God’s love and our salvation are not
things we can earn. They are God’s free
gift. God bestows his gifts on us not because we are good enough, but
because He is so good that he wants
to share his love with us. God’s law is not the list of rules and regulations
that we must first obey before God will love us and bless us. God’s law is,
rather, the description of our grateful response
to the love and blessing which God has already bestowed on us out of sheer
generosity.
Does this mean that there is no “just
reward” for those who do try to obey God’s law? Of course not. God’s reward for
faithful service is certain. Jesus tells us this in many gospel passages. He
warns us, however, that those who try to calculate their reward in advance will
be disappointed.

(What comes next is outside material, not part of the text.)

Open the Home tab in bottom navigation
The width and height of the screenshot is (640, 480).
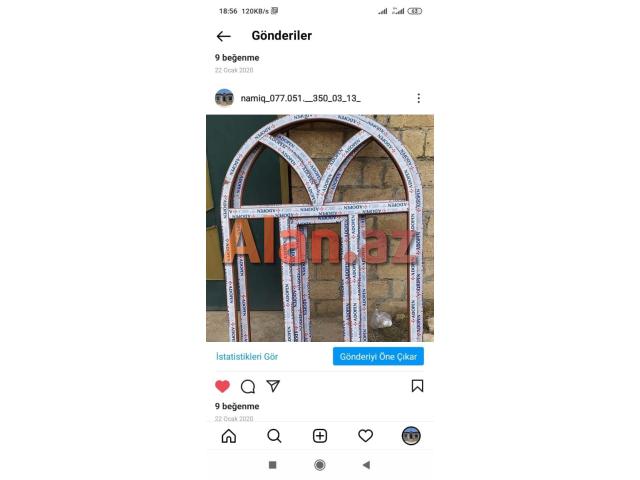coord(229,436)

The people who are most richly rewarded – who are literally
bowled over by God’s generosity – are those who never stop to reckon up their
reward because they are so keenly aware of how far short they still fall of
God’s standard.
If we want to experience God’s
generosity (and is there anyone here who does not?), we must learn to stand
before God with empty hands. Then we shall experience the joy of Mary, who in
her greatest hour, when she learned – astonished, fearful, and confused – that
she was to be the mother of God’s Son, responded with words which the Church
repeats in its public prayer every evening:
“The hungry he has given every good
thing,
while the rich he has sent empty away” (Lk 1:53).